Rational thought? …actually its largely an illusion

On the surface there is the official, written down, formal decision making process.. “Give us the all facts and we’ll decide!” The imagined process is that a draft proposal on some topic or other is arrived after initial discussions between relatively junior people on the opposing teams. This is made into some sort of hardcopy document which is then presented to ‘the next level up’ in the organisation. These middle management ‘officials’ then consider the proposal and send it back for tweaking after which it is resubmitted and ,if OK, passed to the next level up in the hierarchy and so on upwards and upwards until it reaches the boss.

If all is OK the boss will then sign it……..or if not he/she will send it back down the formal chain for further tweaking. And so it goes on backwards and forwards until everybody is happy. When that happens the boss will finally sign it and the decision will have been made.

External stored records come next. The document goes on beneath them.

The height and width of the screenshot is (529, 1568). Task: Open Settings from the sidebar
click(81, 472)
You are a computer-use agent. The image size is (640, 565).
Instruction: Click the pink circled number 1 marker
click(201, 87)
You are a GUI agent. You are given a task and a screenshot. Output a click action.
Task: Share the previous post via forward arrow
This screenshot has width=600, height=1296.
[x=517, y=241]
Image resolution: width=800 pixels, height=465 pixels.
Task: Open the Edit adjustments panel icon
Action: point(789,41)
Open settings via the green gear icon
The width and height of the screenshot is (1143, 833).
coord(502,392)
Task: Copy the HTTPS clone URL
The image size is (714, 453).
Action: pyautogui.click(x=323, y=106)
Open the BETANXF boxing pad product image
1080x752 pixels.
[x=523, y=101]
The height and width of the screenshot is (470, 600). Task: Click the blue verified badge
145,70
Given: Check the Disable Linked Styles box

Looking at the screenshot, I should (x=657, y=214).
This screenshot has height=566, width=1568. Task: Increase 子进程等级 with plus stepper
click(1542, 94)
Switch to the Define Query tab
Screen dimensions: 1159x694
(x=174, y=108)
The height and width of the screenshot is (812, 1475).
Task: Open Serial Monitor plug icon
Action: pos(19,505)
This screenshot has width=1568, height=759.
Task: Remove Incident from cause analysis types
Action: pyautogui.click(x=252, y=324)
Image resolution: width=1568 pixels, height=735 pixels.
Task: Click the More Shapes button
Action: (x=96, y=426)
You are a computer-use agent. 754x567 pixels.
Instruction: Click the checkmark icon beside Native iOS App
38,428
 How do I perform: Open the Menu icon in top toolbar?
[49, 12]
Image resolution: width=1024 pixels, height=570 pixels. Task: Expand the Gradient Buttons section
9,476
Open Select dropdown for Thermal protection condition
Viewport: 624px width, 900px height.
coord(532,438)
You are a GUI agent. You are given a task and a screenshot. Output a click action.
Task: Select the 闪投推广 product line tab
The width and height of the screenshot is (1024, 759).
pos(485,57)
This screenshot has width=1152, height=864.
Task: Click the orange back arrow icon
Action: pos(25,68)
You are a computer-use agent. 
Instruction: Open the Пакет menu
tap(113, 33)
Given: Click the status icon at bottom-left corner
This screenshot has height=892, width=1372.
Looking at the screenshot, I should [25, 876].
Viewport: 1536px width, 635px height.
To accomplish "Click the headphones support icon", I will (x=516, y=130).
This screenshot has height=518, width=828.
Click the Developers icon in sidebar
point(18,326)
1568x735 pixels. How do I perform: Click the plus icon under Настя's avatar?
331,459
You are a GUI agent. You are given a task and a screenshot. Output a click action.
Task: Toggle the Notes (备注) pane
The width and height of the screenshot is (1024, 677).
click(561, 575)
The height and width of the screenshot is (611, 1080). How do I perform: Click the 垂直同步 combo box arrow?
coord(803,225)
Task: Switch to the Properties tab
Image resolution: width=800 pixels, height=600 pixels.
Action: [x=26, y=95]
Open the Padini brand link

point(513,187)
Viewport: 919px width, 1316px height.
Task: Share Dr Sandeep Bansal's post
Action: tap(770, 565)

That at least is the theory.

The reality (The neuro science) is quite different: facts are (in fact), very rarely , the basis for making decisions.  In fact the more valid reasons (or arguments) you use to try to persuade the other side about the reasonableness of your proposal the LESS likely you are to persuade them. This is because (Psychologists tell us) a weak argument always dilutes a strong one.

So the first rule to apply when trying to get someone to ‘decide’ in your favour is to concentrate on preferably just one strong argument. If you feel you must add something else to justify your proposal you may expand that to two strong reasons. And maybe…only maybe….if you’re really experienced just possibly three strong reasons…………BUT THAT’s IT!  Because facts are not very persuasive.

And once you have decided on the strong argument you will use, then look for the emotional triggers you can build your arguments around.

New research over the past decade shows that just about all (ALL) human decisions are driven not by facts but by EMOTIONS.  We make most of our decisions on the basis of likeability, feelings, friendships, familiarity, passion, desire. Very few important decisions are fact or ‘evidence or fact  based’. Even in a court of law good looking criminals get away with serious crimes because people (juries) just like the look of them.

And this isn’t new either; reflect on the culture some of the World’s most ancient civilisations in the Middle and Far East …..from Egypt to China.  In this 21st Century, to get natives of any countries in these areas to decide to do business with you, then you must first get them to like you. In order to do this you must first spend a considerable amount of time in their company NOT talking about the business you have in mind or the decisions you would like them to make. Only when they ‘have the measure of you’ and get to know you will they entertain the possibility of being persuaded by you. The informal structure which actually gets things done is always far more important than the ‘formal’ political hierarchy. And it isn’t JUST in these ancient cultures either….it is actually the same across all cultures but we just don’t admit it; Who ever said, “Its not WHAT you know but WHO you know!”  knew his fellow man alright.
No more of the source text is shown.